Supplied passage:
◆ ◆ ◆ ◆ ◆
Date: 13 October 2006 | Season: Shoot Shoot Shoot 2006 | Tags:

NOTHING IN COMMON: 40 YEARS OF THE LONDON FILM-MAKERS’ COOP
Friday 13 October 2006, at 5pm
London Frieze Art Fair

The London Film-Makers’ Co-operative (LFMC) was established 40 years ago today, on 13 October 1966. An artist-led project, it incorporated a distribution collection, screening room and film workshop. It grew from an informal film society into one of the major international centres of avant-garde cinema and its films form the basis of the current LUX collection. Many LFMC filmmakers experimented with projection techniques, creating expanded cinema performances, installations and multi-screen films, with artists such as Malcolm Le Grice prefiguring much of contemporary practice with his remarkable body of work. In Castle One, made from scraps of footage found outside commercial film labs, a photoflood light bulb is hung directly in front of the screen and flashed intermittently during projection, bleaching out the image, illuminating the screening room and breaking down the relationship between film and audience. Gill Eatherley’s Aperture Sweep, from her ‘Light Occupations’ series of film related activities, is a double screen performance in which Eatherley, armed with a broom (amplified to be both seen and heard), appears to sweep the screen clean for future projections. Both pieces attempt a kind of erasure of the onscreen image, conceptually and physically challenging the roles of maker and spectator. 

Malcolm Le Grice, Castle One, UK, 1966, 16mm/performance, 20 min
Gill Eatherley, Aperture Sweep, UK, 1973, 16mm/performance, 10 min

‘Nothing in Common’, curated by Mark Webber, is a special presentation of The Artists Cinema.


Games People Play

Date: 28 October 2006 | Season: London Film Festival 2006 | Tags:

GAMES PEOPLE PLAY
Saturday 28 October 2006, at 2pm
London National Film Theatre NFT3

Miranda Pennell, You Made Me Love You, UK, 2005, 4 min
‘Twenty-one dancers are held by your gaze. Losing contact can be traumatic.’

Shannon Plumb, Olympics 2005 Track and Field, USA, 2005, 18 min
From the opening ceremony to awarding the medals, Plumb plays all the characters in this burlesque of the trials and triumphs of the summer games. Rooted in silent comedy, its homespun style references equal parts Keaton and Riefenstahl, and is the vehicle for a series of witty observations.
◆ ◆ ◆ ◆ ◆
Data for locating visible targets
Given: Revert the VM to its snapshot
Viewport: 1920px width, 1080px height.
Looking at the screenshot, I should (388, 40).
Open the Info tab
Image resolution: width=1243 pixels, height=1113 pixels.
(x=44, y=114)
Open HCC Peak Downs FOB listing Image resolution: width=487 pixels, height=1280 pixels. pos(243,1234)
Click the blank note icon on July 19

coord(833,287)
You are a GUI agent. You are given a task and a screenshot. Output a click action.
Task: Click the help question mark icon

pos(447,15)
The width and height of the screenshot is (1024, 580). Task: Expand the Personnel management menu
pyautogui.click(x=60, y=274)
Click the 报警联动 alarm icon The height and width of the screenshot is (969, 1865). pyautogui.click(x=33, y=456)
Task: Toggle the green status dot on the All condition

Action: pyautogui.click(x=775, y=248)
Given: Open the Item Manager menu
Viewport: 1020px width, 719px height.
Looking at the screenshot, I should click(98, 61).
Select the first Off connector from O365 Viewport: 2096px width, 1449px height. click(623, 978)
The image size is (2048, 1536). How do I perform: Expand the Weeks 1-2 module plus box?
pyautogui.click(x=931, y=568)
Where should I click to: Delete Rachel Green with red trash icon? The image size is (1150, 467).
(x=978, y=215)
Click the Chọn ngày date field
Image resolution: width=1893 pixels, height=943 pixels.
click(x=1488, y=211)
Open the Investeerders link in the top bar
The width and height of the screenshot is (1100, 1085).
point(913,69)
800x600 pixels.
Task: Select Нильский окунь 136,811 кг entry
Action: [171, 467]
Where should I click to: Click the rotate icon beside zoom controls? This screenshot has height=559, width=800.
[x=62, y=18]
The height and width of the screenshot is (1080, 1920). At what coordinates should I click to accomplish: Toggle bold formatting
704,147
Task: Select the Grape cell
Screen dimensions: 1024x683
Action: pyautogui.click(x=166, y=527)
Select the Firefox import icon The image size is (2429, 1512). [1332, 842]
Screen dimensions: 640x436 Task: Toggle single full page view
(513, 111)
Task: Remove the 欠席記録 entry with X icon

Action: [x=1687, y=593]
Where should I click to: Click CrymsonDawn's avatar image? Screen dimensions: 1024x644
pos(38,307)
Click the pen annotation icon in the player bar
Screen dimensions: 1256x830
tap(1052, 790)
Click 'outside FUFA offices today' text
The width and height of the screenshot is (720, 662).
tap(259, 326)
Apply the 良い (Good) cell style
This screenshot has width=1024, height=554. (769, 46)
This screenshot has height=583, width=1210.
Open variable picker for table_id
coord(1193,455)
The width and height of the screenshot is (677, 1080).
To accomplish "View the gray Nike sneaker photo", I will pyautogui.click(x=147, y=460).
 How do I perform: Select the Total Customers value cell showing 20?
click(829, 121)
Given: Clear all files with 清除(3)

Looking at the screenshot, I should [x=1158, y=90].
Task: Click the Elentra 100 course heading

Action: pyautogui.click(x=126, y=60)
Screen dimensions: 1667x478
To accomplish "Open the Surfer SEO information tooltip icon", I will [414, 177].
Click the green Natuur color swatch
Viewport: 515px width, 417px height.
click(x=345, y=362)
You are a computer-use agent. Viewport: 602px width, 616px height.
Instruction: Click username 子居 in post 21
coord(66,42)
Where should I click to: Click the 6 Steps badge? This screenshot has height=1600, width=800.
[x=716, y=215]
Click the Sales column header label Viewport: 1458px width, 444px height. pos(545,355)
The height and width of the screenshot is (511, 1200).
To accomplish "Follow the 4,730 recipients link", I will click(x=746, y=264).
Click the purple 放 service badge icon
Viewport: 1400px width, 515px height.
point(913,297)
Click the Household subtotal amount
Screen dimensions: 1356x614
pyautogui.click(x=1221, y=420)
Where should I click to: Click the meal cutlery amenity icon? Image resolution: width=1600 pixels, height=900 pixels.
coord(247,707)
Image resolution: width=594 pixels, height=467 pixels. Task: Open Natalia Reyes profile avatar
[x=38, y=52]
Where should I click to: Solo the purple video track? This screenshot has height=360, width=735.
◆ ◆ ◆ ◆ ◆
Please copy the film screening listings from "Malcolm Le Grice, Castle" up to and including "The Artists Cinema.".

Answer to this problem:
Malcolm Le Grice, Castle One, UK, 1966, 16mm/performance, 20 min
Gill Eatherley, Aperture Sweep, UK, 1973, 16mm/performance, 10 min

‘Nothing in Common’, curated by Mark Webber, is a special presentation of The Artists Cinema.